An architecture in which the system first retrieves relevant fragments from real documents and injects them into the model's context before asking it to answer. The model is no longer guessing from training memory — it answers based on text it has in front of it. RAG is the core technique for reducing hallucinations.

How is an AI agent different from ChatGPT?

An AI agent is an LLM running in a loop with access to tools: it plans, runs searches, opens documents, verifies citations, and decides on the next step. ChatGPT in chat mode produces a single answer from training memory. For legal research, an agent is much closer to the way a lawyer actually works.

Will legal AI replace lawyers?

Not in the foreseeable future. Grounded AI with citation verification is a tool that speeds up research, drafting, and document analysis.
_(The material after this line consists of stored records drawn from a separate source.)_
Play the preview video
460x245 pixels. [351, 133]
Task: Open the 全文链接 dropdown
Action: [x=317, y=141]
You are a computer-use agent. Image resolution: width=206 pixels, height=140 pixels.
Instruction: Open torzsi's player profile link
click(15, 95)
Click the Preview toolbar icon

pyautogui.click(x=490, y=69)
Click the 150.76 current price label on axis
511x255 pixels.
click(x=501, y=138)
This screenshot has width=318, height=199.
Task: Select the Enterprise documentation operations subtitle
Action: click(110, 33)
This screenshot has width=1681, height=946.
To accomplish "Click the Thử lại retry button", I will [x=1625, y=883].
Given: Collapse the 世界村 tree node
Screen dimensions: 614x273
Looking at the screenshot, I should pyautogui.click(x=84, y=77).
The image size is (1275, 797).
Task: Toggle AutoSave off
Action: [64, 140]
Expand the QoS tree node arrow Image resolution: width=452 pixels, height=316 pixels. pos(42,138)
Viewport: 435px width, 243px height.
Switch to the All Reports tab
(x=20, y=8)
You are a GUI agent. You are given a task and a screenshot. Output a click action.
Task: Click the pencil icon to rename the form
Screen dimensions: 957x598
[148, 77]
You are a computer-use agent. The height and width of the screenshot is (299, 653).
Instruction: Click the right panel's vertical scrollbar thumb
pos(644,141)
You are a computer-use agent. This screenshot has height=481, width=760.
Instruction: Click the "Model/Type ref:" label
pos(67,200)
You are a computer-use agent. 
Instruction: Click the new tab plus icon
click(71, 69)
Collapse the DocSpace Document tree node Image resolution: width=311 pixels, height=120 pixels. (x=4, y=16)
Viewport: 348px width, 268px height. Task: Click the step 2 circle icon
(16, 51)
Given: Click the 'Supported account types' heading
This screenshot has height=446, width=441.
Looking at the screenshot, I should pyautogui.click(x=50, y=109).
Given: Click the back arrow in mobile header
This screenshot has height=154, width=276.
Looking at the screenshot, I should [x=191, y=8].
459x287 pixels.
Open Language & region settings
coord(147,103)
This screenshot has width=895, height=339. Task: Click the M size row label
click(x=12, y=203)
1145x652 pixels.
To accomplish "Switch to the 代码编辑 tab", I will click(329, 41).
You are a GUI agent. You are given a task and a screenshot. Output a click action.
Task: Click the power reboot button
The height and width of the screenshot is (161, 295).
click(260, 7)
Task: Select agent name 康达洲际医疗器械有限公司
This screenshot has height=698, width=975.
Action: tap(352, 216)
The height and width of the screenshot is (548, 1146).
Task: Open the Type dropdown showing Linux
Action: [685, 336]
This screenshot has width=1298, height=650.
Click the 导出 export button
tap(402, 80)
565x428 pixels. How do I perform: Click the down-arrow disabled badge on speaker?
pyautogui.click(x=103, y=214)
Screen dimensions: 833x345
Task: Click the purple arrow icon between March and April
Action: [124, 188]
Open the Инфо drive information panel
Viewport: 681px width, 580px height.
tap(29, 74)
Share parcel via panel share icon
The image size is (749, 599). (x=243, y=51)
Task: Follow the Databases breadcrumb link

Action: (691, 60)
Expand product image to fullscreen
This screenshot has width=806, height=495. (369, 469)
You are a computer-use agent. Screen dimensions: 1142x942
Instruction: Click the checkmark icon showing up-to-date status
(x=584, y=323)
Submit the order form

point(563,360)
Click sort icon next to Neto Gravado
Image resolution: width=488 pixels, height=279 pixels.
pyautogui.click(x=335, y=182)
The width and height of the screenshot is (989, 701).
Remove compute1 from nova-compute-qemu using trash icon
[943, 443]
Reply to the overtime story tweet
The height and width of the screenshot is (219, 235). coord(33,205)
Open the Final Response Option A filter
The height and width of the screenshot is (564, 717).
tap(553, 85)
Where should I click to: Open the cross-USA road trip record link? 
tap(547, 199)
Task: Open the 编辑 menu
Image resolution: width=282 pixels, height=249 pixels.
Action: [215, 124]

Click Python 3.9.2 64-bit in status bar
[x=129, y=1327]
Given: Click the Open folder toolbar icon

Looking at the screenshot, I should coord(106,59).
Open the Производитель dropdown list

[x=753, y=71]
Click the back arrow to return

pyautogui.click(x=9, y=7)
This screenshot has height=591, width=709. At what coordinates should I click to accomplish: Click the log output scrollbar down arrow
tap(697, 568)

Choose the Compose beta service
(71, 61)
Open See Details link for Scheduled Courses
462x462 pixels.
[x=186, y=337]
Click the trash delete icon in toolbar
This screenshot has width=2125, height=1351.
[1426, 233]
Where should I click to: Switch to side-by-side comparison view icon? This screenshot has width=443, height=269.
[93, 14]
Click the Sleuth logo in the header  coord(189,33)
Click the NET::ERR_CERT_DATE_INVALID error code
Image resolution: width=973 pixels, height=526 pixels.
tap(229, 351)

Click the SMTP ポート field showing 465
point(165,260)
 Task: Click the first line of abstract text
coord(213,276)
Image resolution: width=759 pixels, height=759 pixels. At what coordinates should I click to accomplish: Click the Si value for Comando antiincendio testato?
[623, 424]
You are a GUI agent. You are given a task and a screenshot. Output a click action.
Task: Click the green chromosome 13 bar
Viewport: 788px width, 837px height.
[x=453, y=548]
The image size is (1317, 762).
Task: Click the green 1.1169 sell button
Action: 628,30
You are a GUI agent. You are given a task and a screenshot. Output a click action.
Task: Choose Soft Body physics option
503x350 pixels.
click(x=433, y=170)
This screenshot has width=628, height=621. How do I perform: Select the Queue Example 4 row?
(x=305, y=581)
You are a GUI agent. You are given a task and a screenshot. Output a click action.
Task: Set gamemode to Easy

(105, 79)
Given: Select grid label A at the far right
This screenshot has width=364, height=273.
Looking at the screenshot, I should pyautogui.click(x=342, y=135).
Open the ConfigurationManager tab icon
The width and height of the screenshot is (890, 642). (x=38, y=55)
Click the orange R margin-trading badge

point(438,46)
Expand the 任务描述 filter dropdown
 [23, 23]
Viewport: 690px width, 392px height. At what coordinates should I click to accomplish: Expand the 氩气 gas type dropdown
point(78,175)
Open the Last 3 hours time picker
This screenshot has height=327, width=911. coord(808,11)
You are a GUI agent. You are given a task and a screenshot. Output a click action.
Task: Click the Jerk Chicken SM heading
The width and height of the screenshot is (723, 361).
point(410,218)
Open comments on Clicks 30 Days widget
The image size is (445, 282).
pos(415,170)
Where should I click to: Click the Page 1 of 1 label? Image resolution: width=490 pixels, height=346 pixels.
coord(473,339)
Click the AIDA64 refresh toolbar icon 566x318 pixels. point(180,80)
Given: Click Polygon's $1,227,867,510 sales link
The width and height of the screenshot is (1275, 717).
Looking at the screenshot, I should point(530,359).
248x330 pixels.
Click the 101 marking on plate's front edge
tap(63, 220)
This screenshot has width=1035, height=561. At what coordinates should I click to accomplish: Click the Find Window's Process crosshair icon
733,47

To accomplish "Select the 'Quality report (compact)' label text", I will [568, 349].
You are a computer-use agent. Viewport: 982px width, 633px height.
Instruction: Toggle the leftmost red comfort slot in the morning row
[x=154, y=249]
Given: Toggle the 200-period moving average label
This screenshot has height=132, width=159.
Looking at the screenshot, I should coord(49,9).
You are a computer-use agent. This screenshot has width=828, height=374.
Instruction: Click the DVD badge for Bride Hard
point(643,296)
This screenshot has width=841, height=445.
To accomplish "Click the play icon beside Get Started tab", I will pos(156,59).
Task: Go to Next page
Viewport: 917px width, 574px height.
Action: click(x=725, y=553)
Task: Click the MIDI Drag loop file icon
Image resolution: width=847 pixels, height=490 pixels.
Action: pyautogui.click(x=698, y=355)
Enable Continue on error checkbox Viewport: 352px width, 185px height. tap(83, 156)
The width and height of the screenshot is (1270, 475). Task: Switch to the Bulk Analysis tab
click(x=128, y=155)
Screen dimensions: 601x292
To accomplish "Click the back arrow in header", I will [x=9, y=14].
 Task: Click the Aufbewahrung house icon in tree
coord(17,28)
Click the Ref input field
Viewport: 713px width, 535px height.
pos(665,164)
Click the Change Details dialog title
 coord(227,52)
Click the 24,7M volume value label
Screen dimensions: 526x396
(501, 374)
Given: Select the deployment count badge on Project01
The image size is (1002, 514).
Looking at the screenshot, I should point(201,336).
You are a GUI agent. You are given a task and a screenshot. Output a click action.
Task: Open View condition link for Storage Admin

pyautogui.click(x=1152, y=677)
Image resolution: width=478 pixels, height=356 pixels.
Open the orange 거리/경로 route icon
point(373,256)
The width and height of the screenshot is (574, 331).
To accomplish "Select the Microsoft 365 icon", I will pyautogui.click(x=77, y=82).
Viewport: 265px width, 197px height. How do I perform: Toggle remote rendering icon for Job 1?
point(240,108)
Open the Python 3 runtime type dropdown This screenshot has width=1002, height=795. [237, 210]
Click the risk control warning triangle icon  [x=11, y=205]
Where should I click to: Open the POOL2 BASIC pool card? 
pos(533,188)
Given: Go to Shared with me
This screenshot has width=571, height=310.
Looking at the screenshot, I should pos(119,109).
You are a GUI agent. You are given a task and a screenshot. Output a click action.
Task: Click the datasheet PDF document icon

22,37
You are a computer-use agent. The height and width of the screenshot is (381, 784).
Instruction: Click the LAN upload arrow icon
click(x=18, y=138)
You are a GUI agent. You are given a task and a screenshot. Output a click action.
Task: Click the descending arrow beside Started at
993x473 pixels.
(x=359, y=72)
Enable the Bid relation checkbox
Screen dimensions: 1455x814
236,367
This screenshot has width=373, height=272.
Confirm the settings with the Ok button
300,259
Judgment, risk assessment, and professional responsibility remain with the lawyer. The real edge comes from knowing which class of tool to reach for, not from outsourcing the work.

How can lawyers safely use ChatGPT?

Treat it as an intelligent but unverified colleague: useful for brainstorming, structure, drafting, and translation; not for blindly citing case names, dates, or statutes. Always spot-check 2–3 citations in any memo. For real research, use a specialized tool with a source database and citation verification.

Glossary

LLM (Large Language Model) — a model trained to predict the next token in context.
Token — a unit of text the model operates on; can be a whole word, part of a word, a number, or a single character.
Hallucination — output that sounds plausible but is not true.
Grounding — anchoring the answer in real sources.
RAG (Retrieval-Augmented Generation) — generation supported by retrieval; the model answers based on documents found in advance.
Embedding / vector — a mathematical representation of the meaning of a text fragment.
Agent — an LLM running in a loop with access to tools.
ReAct — an agent pattern: think → act → observe → repeat.
Agentic search — search driven by an agent rather than a single query.
Citation verification — checking that a cited source exists and that it actually supports the proposition for which it is cited.